Duplicate the items below verbatim, omitting the pictures from your output.

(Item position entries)
****

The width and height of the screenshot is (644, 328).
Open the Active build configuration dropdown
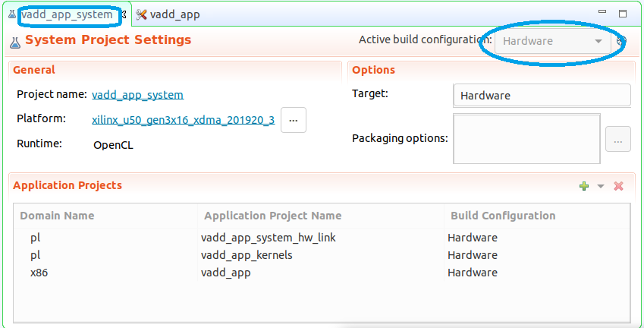[x=553, y=41]
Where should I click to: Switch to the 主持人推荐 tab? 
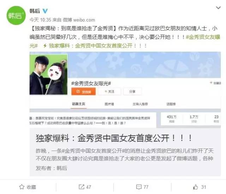140,104
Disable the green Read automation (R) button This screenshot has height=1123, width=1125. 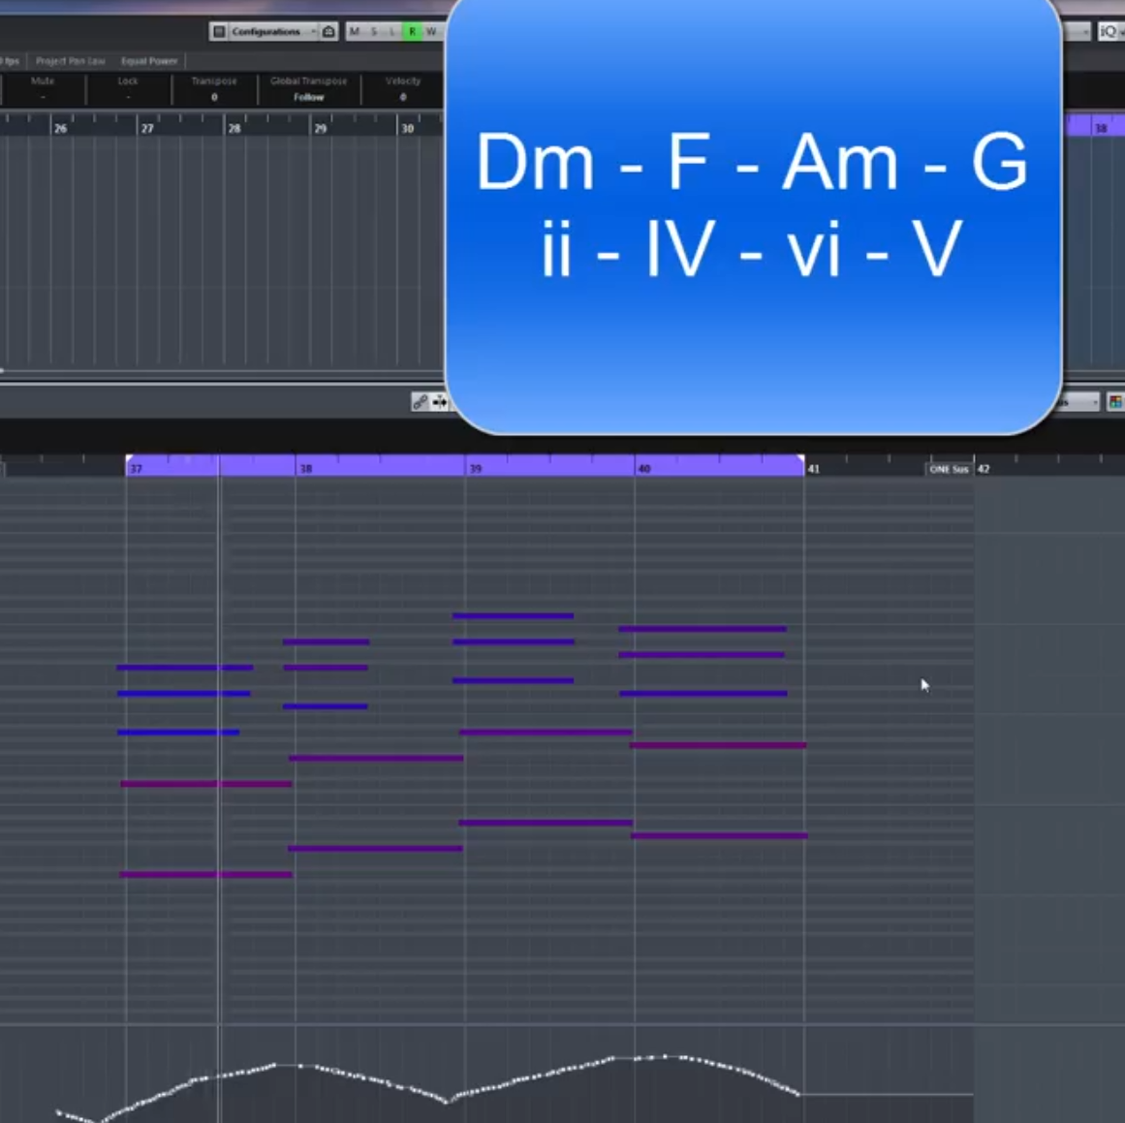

****

- **Task output**
The width and height of the screenshot is (644, 328).
Open the Active build configuration dropdown
[x=553, y=41]
Where should I click to: Switch to the 主持人推荐 tab? 
140,104
Disable the green Read automation (R) button This screenshot has height=1123, width=1125. 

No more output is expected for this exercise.